The first cases in the Wuhan outbreak were connected to people who worked at or visited a seafood market, which has since been closed for an investigation. The head of the Chinese Center for Disease Control said the outbreak may have resulted from human exposure to wild animals at first but the virus also may be mutating. Mutations can make it deadlier or more contagious among people. 

"We are still in the process of learning more about this disease," Gao Fu, the CCDC head and an academician of the Chinese Academy of Sciences, said at a Wednesday news conference.

Also Wednesday, the World Health Organization put off deciding whether to declare the outbreak a global health emergency and has another meeting set for Thursday.

"We need more information," WHO Director-General Tedros Adhanom Ghebreyesus said.

WHO defines a global emergency as an "extraordinary event" that constitutes a risk to other countries and requires a coordinated international response.

When asked about Wuhan's public transport shutdown, WHO chief Tedros said authorities were likely acting to prevent transmission and mass gatherings.

"We cannot say they have done something unusual," he said.

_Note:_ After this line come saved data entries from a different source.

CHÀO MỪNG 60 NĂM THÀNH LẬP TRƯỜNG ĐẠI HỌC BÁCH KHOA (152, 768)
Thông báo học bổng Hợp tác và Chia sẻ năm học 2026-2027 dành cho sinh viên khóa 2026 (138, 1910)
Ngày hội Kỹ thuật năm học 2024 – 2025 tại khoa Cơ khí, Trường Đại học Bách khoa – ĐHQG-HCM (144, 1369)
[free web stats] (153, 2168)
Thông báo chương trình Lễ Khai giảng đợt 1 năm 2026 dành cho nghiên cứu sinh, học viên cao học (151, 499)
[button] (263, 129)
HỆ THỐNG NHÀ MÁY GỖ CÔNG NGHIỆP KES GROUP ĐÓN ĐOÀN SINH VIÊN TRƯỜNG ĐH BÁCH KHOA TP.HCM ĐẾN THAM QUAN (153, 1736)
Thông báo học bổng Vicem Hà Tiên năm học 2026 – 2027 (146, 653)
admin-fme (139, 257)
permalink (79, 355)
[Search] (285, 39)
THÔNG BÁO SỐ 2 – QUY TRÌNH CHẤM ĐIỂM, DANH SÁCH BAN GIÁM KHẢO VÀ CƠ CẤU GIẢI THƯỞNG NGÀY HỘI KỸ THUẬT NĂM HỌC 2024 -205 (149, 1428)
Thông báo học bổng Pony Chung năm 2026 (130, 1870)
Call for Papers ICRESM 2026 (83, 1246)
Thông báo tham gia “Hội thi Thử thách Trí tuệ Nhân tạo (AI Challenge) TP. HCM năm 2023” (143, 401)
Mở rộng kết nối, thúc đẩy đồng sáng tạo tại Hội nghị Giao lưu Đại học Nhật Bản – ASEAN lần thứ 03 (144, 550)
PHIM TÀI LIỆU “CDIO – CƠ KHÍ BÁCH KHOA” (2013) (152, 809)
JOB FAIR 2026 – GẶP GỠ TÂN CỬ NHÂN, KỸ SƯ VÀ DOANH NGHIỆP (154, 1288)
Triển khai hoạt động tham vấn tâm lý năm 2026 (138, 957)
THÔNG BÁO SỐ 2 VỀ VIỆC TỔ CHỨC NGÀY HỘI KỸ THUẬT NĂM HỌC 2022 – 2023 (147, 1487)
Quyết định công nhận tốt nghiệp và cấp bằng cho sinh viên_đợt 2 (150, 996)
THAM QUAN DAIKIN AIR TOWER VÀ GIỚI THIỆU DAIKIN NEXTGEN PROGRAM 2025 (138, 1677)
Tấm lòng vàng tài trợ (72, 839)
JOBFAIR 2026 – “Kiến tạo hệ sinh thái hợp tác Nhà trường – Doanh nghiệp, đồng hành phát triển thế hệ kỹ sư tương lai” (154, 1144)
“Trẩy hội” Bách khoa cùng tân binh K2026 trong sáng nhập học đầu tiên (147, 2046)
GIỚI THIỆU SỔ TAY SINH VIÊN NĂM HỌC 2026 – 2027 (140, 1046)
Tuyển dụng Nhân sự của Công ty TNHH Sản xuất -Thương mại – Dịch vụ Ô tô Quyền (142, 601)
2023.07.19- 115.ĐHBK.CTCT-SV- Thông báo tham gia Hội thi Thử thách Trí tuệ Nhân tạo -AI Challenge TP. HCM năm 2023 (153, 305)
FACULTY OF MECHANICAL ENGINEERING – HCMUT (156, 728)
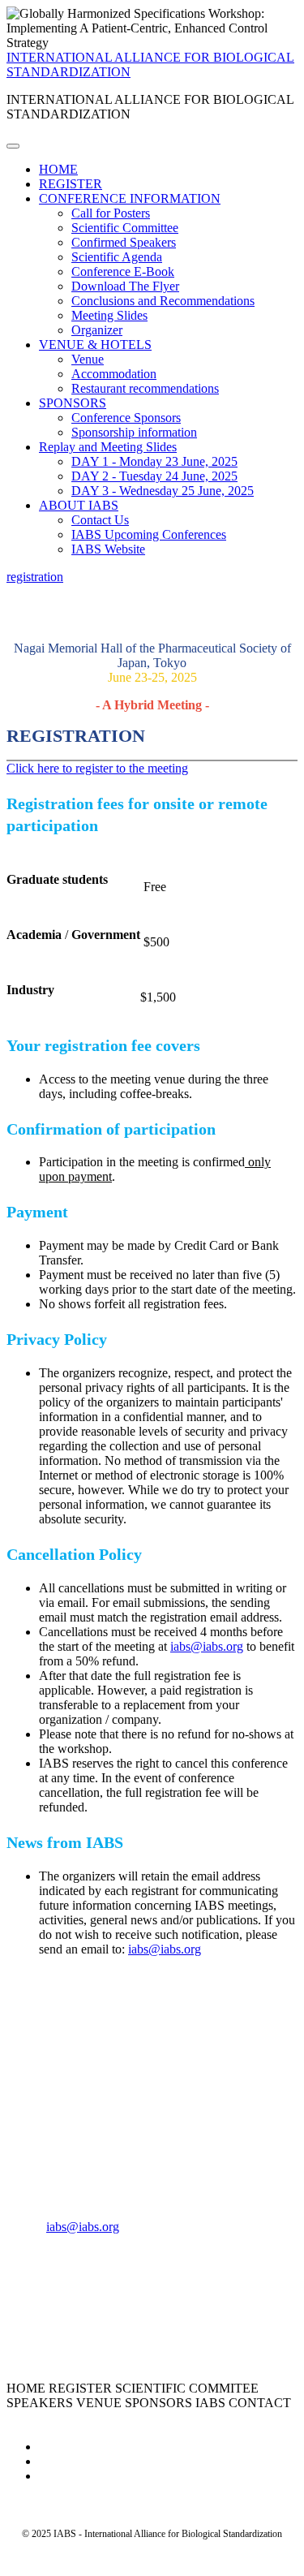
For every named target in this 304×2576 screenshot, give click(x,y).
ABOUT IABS (78, 505)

Some countries have stepped up screening measures for travelers from China, especially those arriving from Wuhan. North Korea has banned foreign tourists, a step it also took during the SARS outbreak and in recent years due to Ebola.

China has been credited for responding rapidly to this outbreak, in stark contrast to how it withheld information for months on SARS, allowing the virus to spread worldwide. 

One veteran of the SARS outbreak said that while there are some similarities in the new virus -- namely its origins in China and the link to animals -- the current outbreak appears much milder.

Dr. David Heymann, who headed WHO's global response to SARS in 2003, said the new virus appears dangerous for older people with other health conditions, but doesn't seem nearly as infectious as SARS. 

"It looks like it doesn't transmit through the air very easily and probably transmits through close contact," he said. "That was not the case with SARS."